Aux politiques qui se défendent de n’avoir jamais égaré leur jugement en prêchant pour leurs paroisses déjà nanties, je vous exprime mon dégoût lorsque je tourne l’angle de chaque rue du Quartier latin. Quand je vois les lettres U.Q.À.M. en néons blanchâtres qui se reflètent dans les yeux cernés de mes pairs, je vous trouve injustes de minimiser notre lieu d’enseignement. Je n’aime pas que vous apposiez une étiquette condescendante sur nos études. Je n’étudie pas pour l’obtention d’un baccalauréette et ni d’une maîtrisette. Par contre, votre mépris qui nous crache une petitesse, je m’y oppose. Ce n’est pas la forme qui fait la grandeur d’une institution.

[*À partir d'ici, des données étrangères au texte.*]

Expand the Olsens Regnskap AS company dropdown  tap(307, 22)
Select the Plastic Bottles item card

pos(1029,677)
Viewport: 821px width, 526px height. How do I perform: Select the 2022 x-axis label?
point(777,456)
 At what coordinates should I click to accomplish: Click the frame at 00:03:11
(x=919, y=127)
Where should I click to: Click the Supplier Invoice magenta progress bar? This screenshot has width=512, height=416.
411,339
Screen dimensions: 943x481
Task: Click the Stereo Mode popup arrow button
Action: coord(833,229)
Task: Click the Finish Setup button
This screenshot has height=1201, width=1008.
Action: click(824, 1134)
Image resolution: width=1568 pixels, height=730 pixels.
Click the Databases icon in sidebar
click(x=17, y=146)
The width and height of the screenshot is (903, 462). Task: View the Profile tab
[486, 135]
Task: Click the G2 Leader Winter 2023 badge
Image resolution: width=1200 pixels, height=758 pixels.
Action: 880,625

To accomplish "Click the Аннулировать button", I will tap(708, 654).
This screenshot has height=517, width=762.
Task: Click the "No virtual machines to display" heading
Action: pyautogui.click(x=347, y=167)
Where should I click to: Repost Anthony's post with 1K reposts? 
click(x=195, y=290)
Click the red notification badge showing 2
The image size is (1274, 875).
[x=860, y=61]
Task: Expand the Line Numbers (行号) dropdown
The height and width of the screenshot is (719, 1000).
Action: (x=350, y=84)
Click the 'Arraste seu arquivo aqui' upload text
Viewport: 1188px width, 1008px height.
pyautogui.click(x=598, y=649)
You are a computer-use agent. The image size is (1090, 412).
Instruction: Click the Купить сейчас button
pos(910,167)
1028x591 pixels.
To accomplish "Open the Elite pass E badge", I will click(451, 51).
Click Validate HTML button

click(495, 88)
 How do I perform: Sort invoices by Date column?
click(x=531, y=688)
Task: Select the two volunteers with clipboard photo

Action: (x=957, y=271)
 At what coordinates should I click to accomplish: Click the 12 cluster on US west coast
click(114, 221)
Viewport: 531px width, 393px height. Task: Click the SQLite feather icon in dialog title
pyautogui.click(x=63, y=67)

Pour l’anecdote, je vous assure que les cours que j’ai suivis à cette prestigieuse Sorbonne parisienne étaient bien moins exigeants que mes classes de fin fond de corridor brun. J’aurais voulu dire le contraire; j’adore les auditoriums et je m’imaginais assise au pupitre de Beauvoir. Et pourtant…

Les universités à charte se différencient d’un seul trait, elles sont nées avec une cuillère d’argent à la bouche. Sommes-nous si différents que nous ne méritions pas du gouvernement une chance équivalente de réussir? Peut-être, car dans les corridors, ce bruit court. Lorsque, de la bouche même des étudiants de l’UQAM, j’entends dire que nous sommes dans un gros cégep, j’avoue vos objectifs atteints. Les étudiants perpétuent le mépris, dont ils sont la cible. Ils l’ont intégré.

Lise Bissonnette décriait en entrevue au Montréal Campus le caractère systémique de votre dédain. Vous avez fréquenté les universités de la montagne et avez correctement intériorisé ce que mont Royal signifiait. Je regrette que nous ne soyons pas plus d’Uqamiens en vos rangs; ça changerait peut-être les choses. J’espère un revers de situation, car la privatisation s’accélère.

2018, c’est la renaissance du débat sur les écoles privées subventionnées… et visiblement, l’effacement du débat de l’accessibilité universitaire comme un enjeu concret et urgent.

Un slogan chanté lors des initiations de début d’année disait : « On aime le U, surtout le Q [cul] à Montréal, le U, le Q à Montréal…! » Ces paroles résonnaient comme de vulgaires chants rassembleurs. Aujourd’hui, j’aimerais bien que nous les entonnions en choeur, car malgré les stratégies de dévalorisation de votre élite, moi, j’aime les lettres qui figureront sur mon diplôme.

Si le Montréal Campus se fait un plaisir de dénoncer le manque d’argent, la fermeture des chaires et le ridicule de certaines décisions administratives, c’est parce que la grandeur du projet d’universités publiques et accessibles devrait s’inscrire dans une tradition de performance et de créativité. Ce projet va bien plus loin que ce que vous nous permettez actuellement de mettre en branle avec les grenailles de financement accordées.